Exercise aim. Copy all of the records word for word.

Information given.
-=-=-=-=-

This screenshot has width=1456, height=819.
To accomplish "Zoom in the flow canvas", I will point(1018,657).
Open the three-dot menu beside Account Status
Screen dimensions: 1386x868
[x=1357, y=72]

-=-=-=-=-

Solution for this problem.
This screenshot has width=1456, height=819.
To accomplish "Zoom in the flow canvas", I will point(1018,657).
Open the three-dot menu beside Account Status
Screen dimensions: 1386x868
[x=1357, y=72]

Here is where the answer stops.